Und wir gedenken heute auch aller Opfer von Verkehrsunfällen: beten wir für sie und setzen wir uns dafür ein, Unfällen vorzubeugen.
Ich möchte auch die derzeit bei den Vereinten Nationen laufenden Initiativen für eine bessere Kontrolle des Waffenhandels unterstützen.
Gestern wurde in Kattowitz in Polen der Priester Jan Franciszek Macha seliggesprochen, der 1942 im Rahmen der Kirchenverfolgung durch das Naziregime aus Glaubenshass getötet wurde. In der Dunkelheit der Gefangenschaft fand er in Gott die Kraft und die Sanftmut, um diesen Leidensweg zu gehen. Möge sein Martyrium ein fruchtbarer Samen der Hoffnung und des Friedens sein. Einen Applaus für den neuen Seligen!

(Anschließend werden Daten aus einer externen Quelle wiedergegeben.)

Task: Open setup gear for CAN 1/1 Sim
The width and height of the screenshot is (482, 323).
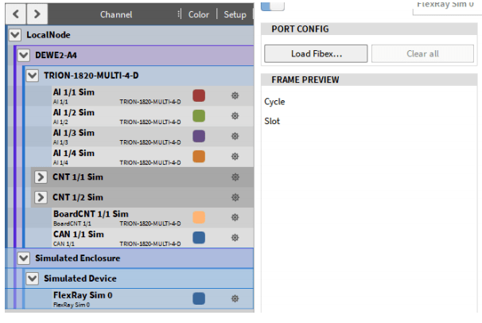Action: point(235,238)
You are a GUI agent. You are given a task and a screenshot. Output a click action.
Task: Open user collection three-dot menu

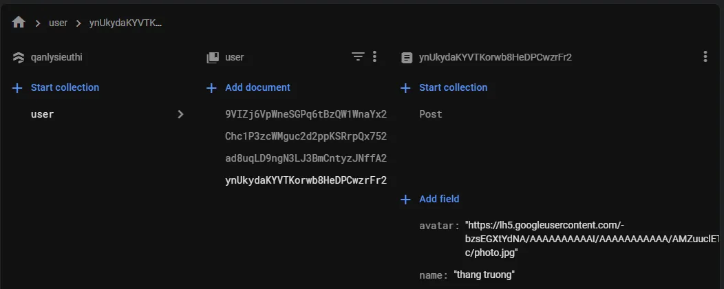click(x=374, y=57)
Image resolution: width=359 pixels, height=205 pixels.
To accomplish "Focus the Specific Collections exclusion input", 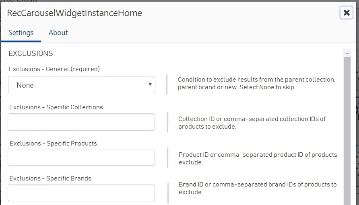I will (x=81, y=122).
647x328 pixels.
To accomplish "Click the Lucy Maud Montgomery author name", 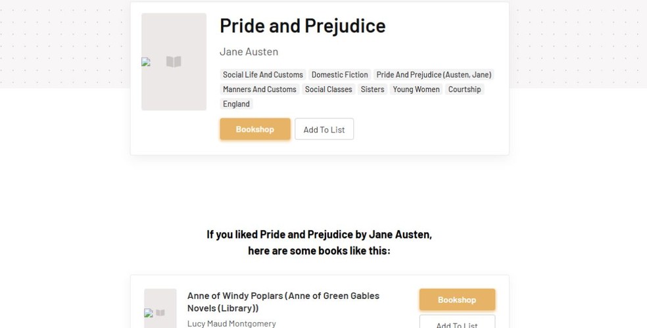I will point(231,323).
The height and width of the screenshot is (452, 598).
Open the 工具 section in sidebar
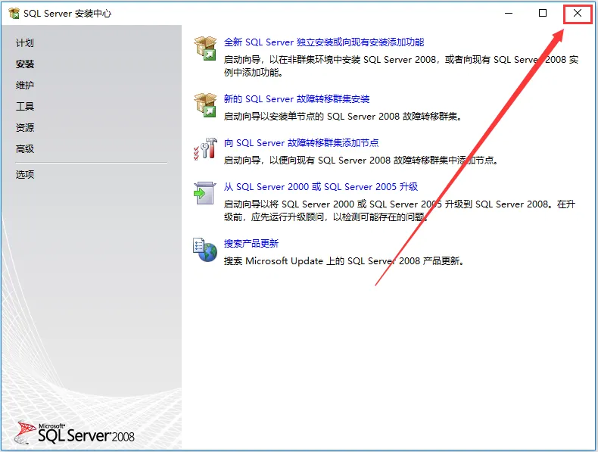[25, 107]
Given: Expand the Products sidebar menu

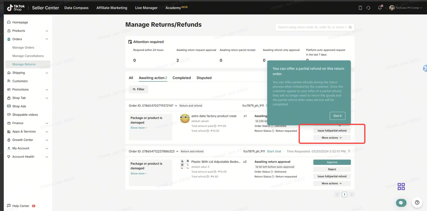Looking at the screenshot, I should pyautogui.click(x=47, y=31).
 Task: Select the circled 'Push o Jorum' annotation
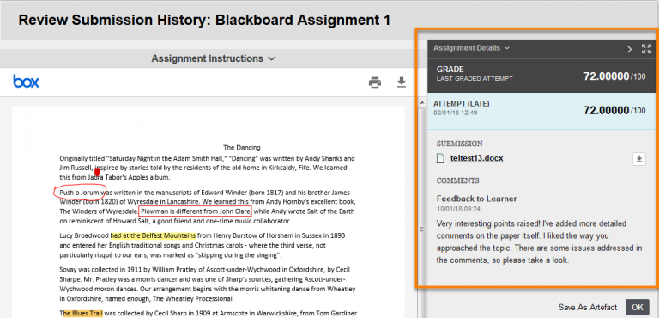coord(80,193)
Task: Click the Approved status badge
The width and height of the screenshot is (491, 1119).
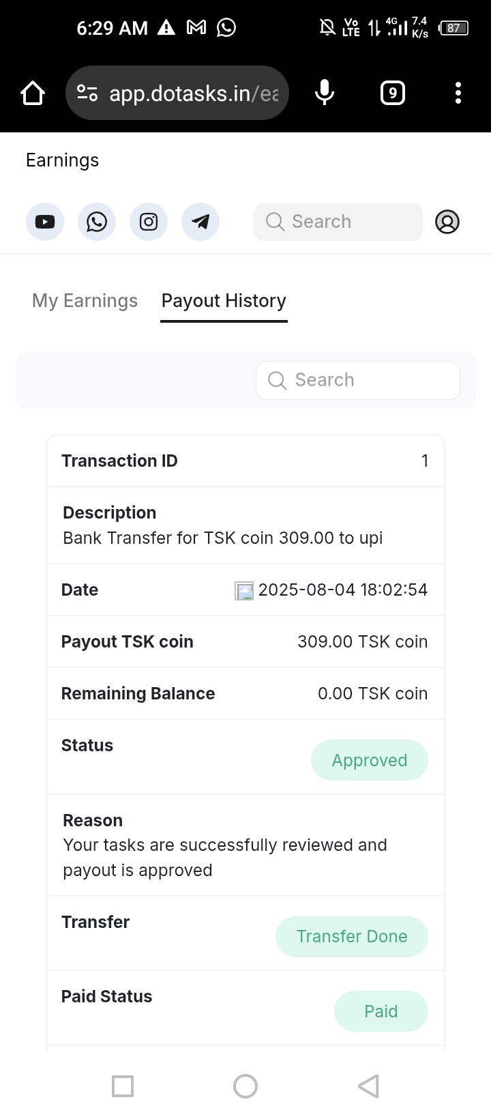Action: pyautogui.click(x=370, y=760)
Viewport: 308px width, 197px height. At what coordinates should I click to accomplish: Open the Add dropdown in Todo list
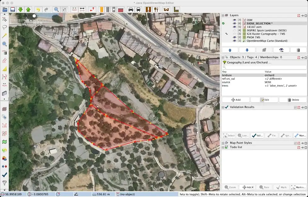(x=247, y=188)
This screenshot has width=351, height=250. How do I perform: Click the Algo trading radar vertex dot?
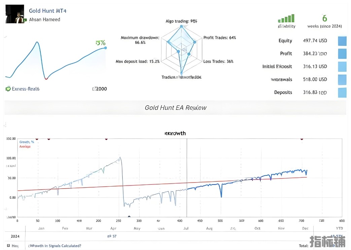[x=181, y=26]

Ich grüße euch alle, die Gläubigen von Rom und die Pilger aus verschiedenen Ländern, insbesondere jene aus Polen und den Vereinigten Staaten von Amerika. Ich grüße die Pfadfinder der Erzdiözese Braga in Portugal. Ein besonderer Gruß geht an die ecuadorianische Gemeinde in Rom, die das Fest der »Virgen de El Quinche« feiert. Ich grüße die Gläubigen von Sant’Antimo (Neapel) und aus Catania, die Firmlinge aus Pattada und die Ehrenamtlichen der Lebensmittelbank, der Tafeln, die sich auf den Tag der Lebensmittelsammlung nächsten Samstag vorbereiten. Herzlichen Dank! Und auch die Jugendlichen von der Unbefleckten Empfängnis (der »Immacolata«).
Ich wünsche allen einen schönen Sonntag. Und bitte vergesst nicht, für mich zu beten. Gesegnete Mahlzeit und auf Wiedersehen!